**What to do**
Begin the copy at the line that contains "Viewport: 948px width, 444px height.", end it at the last line of the entries below, keep every word exact, and include no pictures.
_ _ _ _ _ _ _
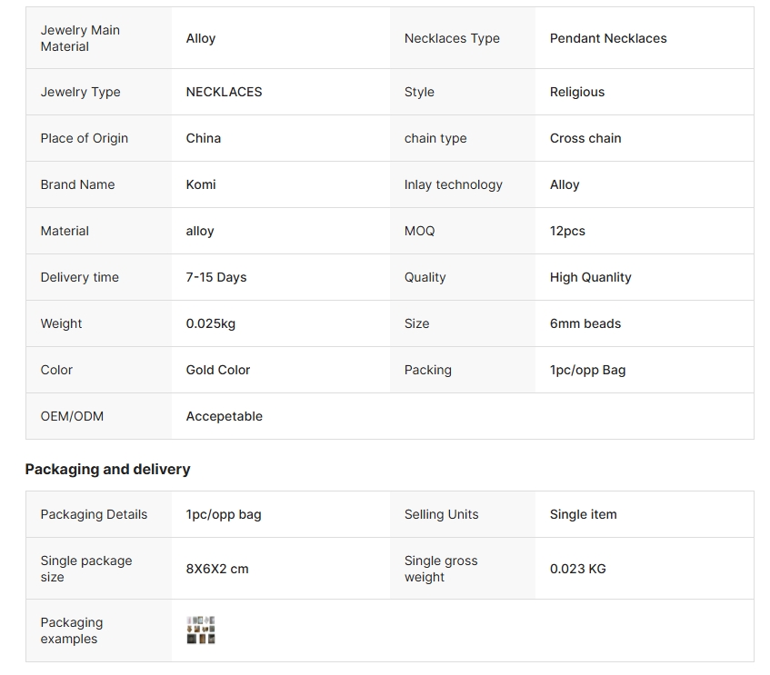Select the "Inlay technology" label
This screenshot has height=675, width=770.
454,184
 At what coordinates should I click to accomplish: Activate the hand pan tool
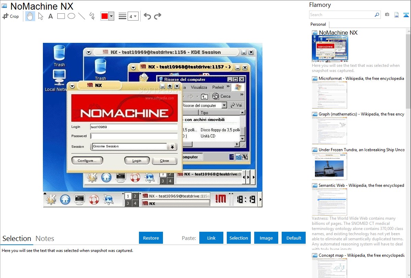30,16
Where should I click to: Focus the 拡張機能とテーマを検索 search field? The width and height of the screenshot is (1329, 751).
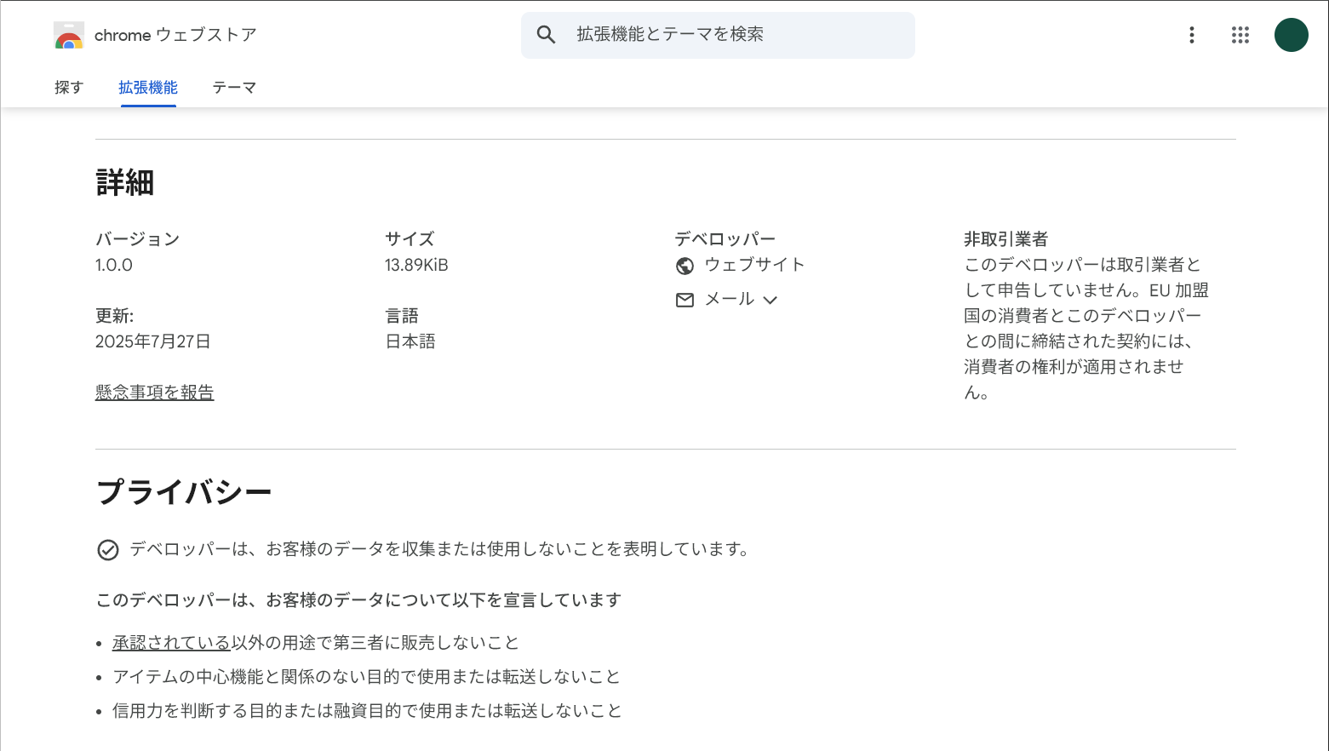tap(732, 35)
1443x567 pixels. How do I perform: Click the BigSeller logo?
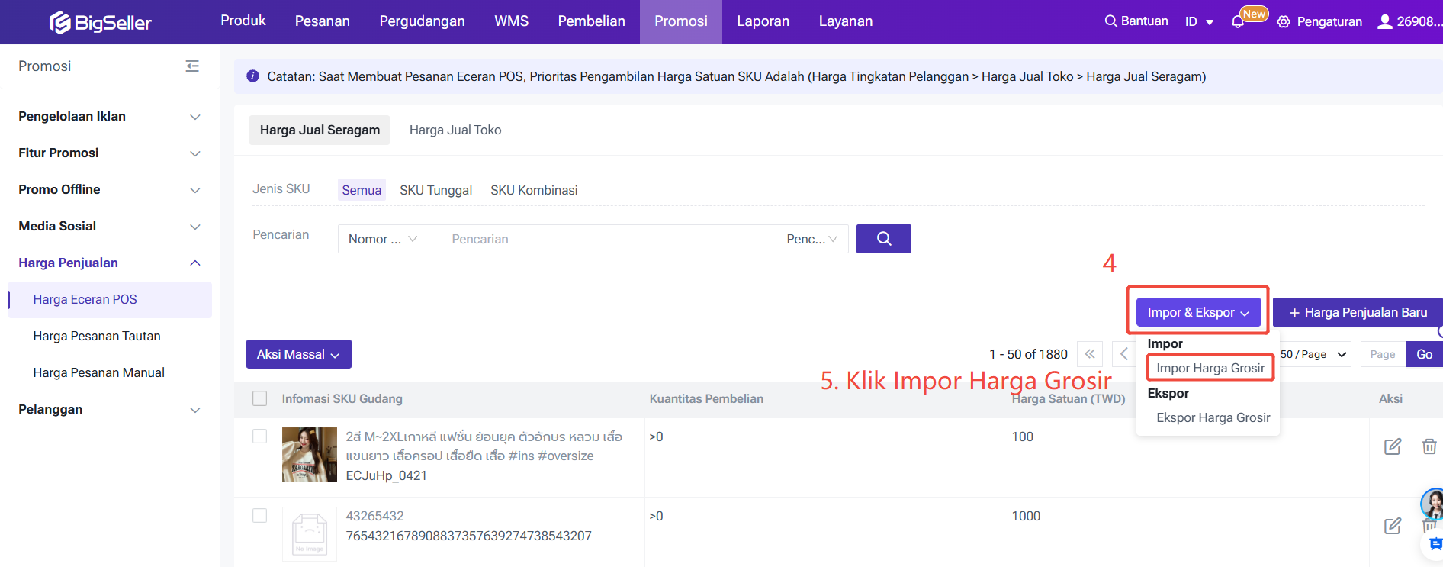tap(101, 22)
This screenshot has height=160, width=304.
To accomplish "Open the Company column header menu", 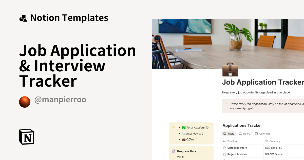I will (x=275, y=141).
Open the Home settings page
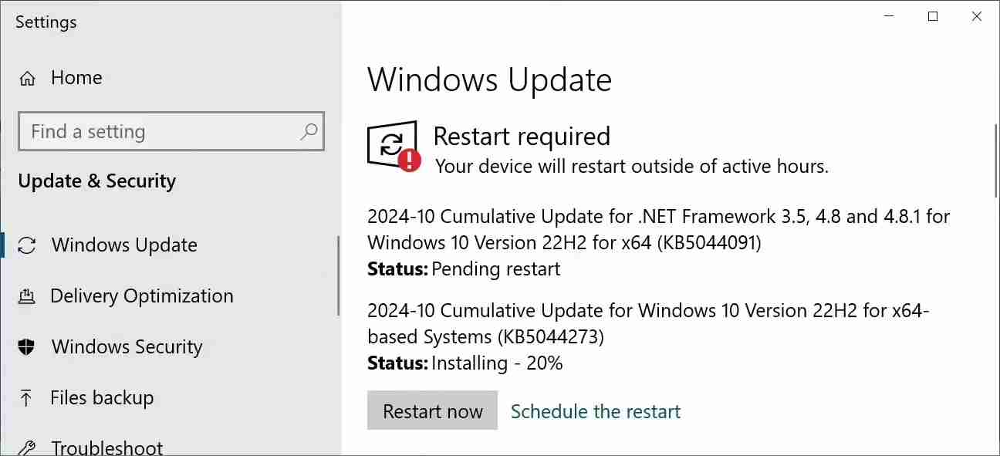The width and height of the screenshot is (1000, 456). tap(76, 77)
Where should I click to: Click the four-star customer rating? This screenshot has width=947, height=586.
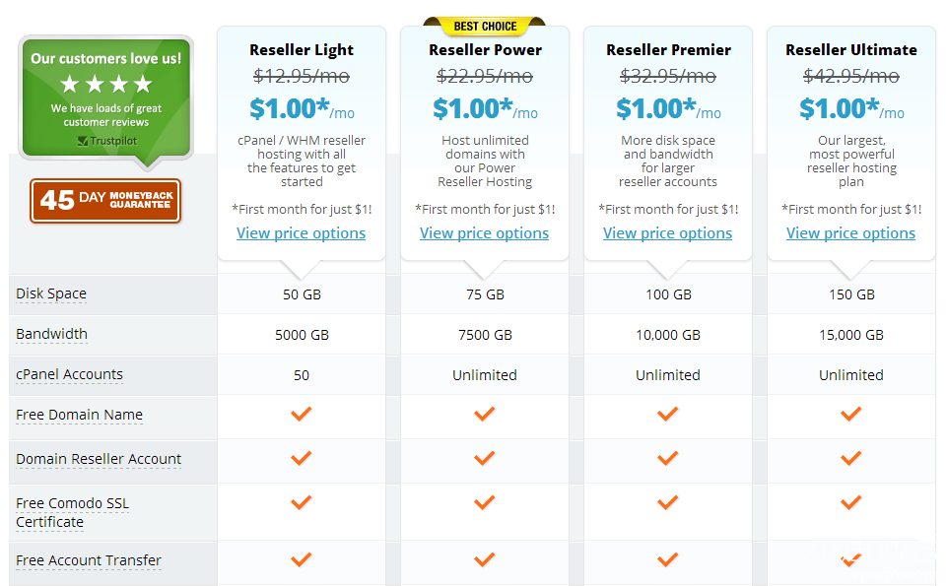point(106,84)
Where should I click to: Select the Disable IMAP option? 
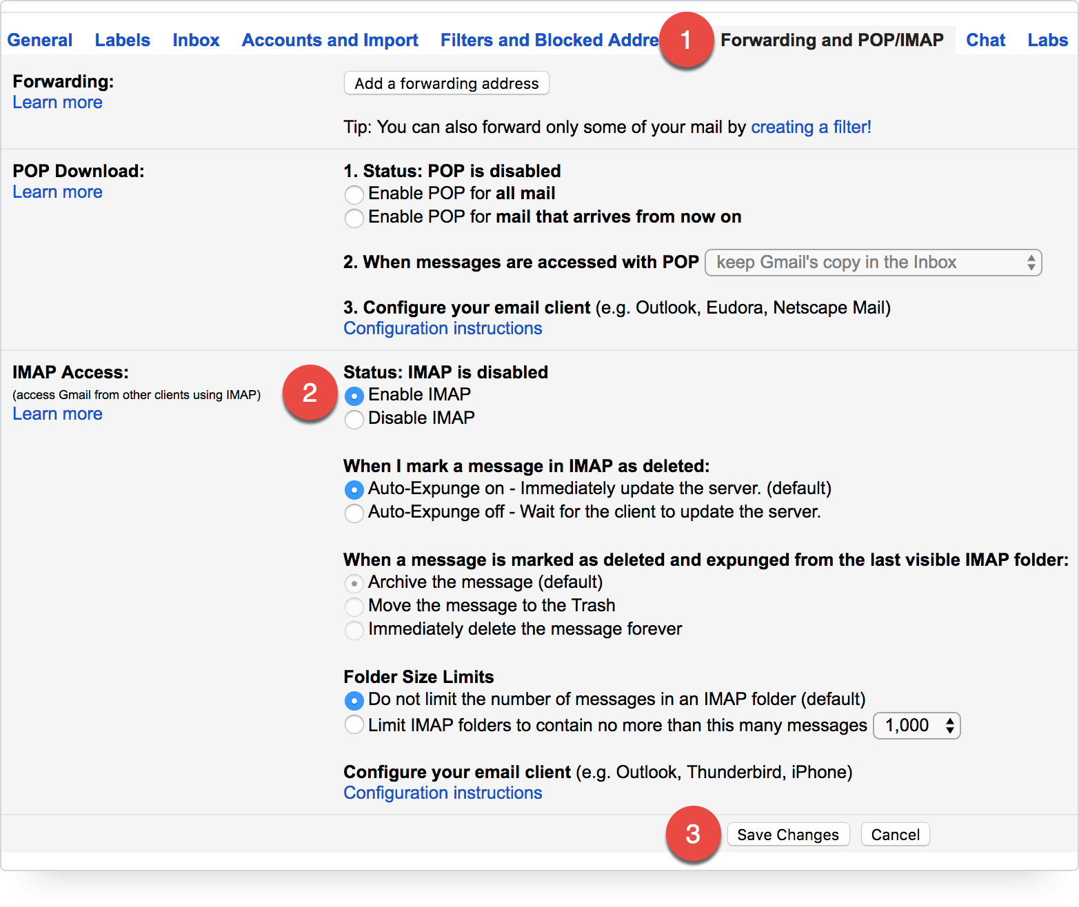354,419
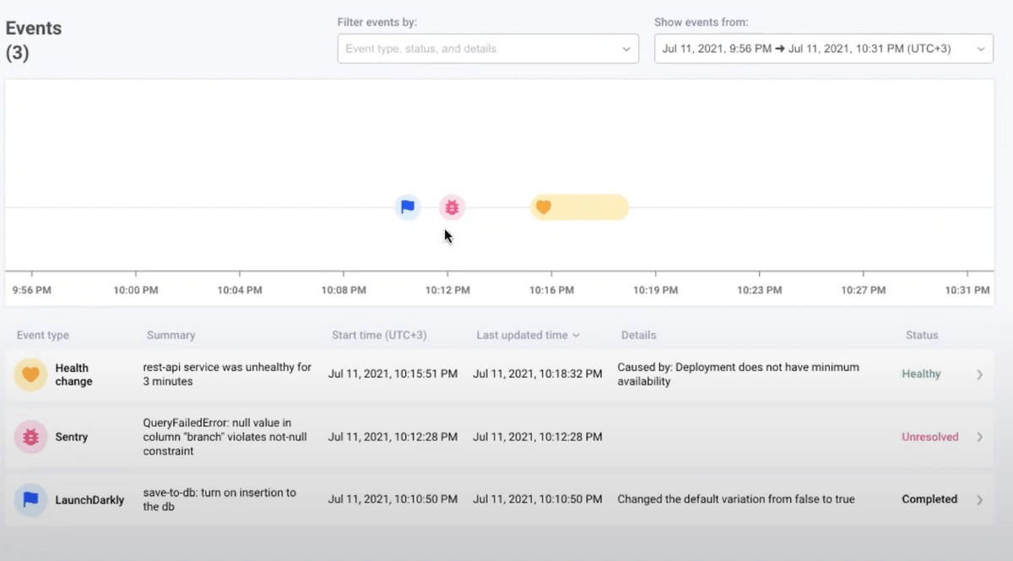Click the Health change heart icon in table
The width and height of the screenshot is (1013, 561).
click(x=30, y=375)
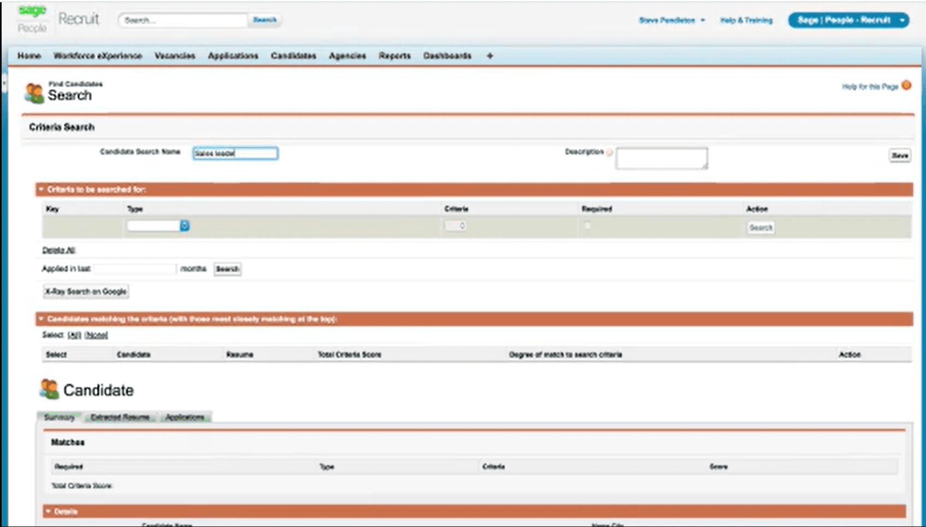Switch to the Extracted Resume tab

click(x=120, y=417)
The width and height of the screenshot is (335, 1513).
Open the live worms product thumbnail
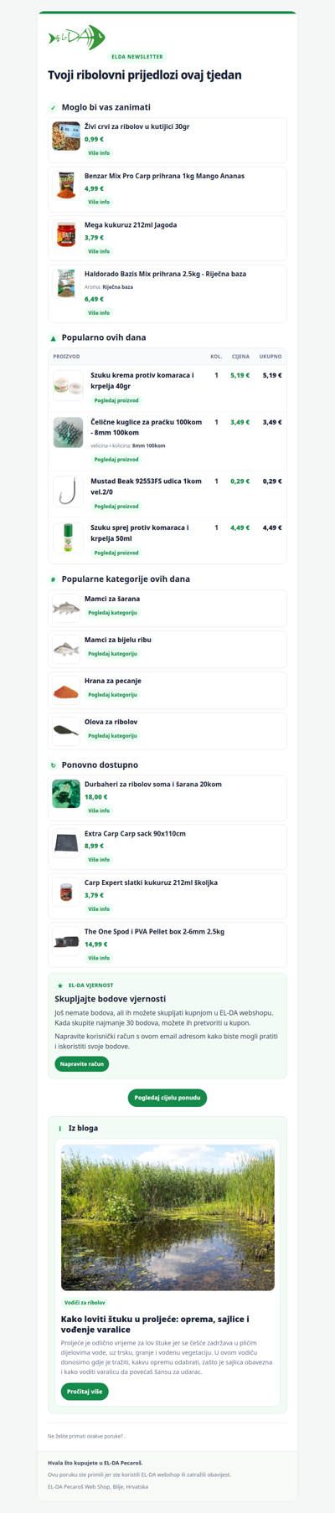[x=66, y=136]
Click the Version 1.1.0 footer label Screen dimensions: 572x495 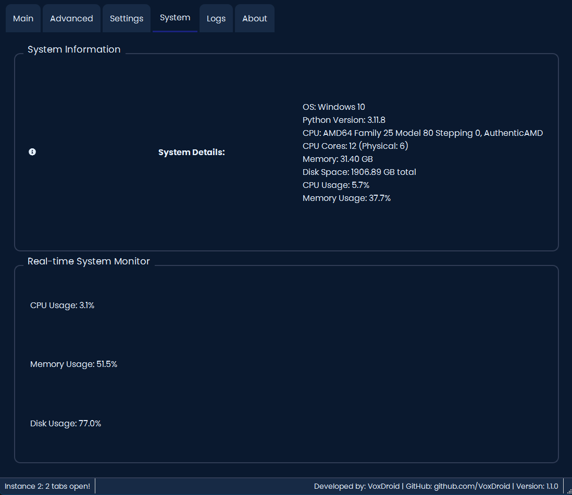pyautogui.click(x=538, y=486)
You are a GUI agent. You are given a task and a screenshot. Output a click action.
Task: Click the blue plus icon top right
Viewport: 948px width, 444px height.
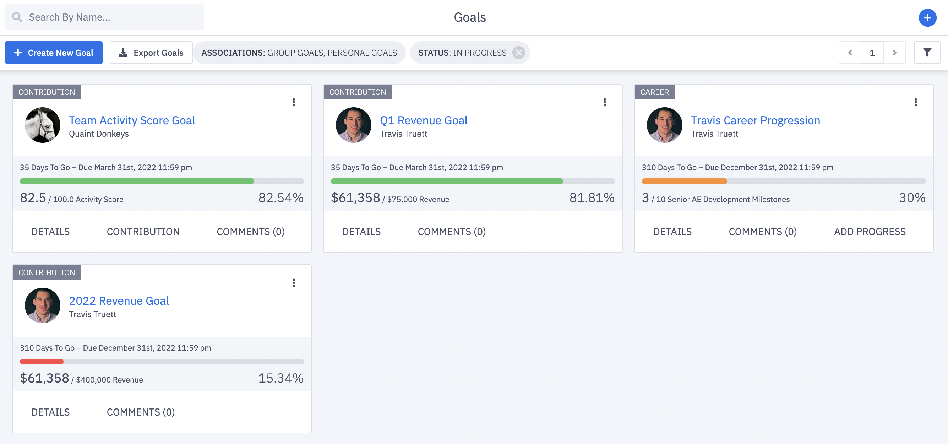(927, 18)
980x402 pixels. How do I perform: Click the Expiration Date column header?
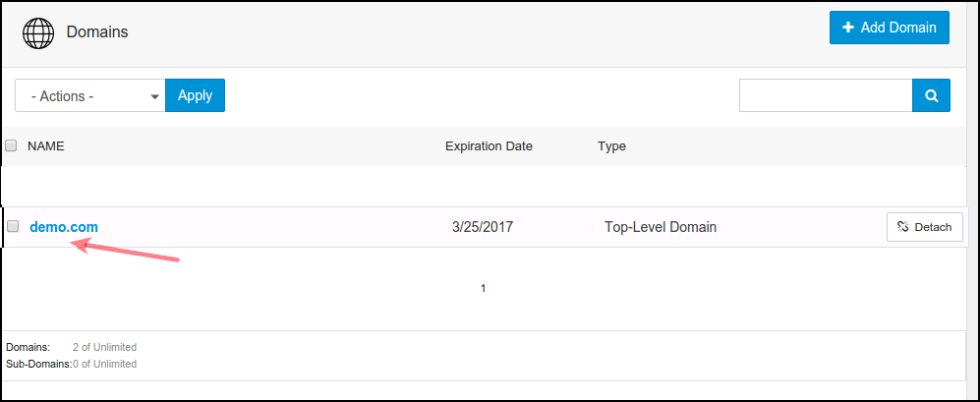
_ _ _ _ _ _ _
**Worked solution**
Viewport: 948px width, 444px height.
(927, 18)
980x402 pixels. How do I perform: Click the Expiration Date column header?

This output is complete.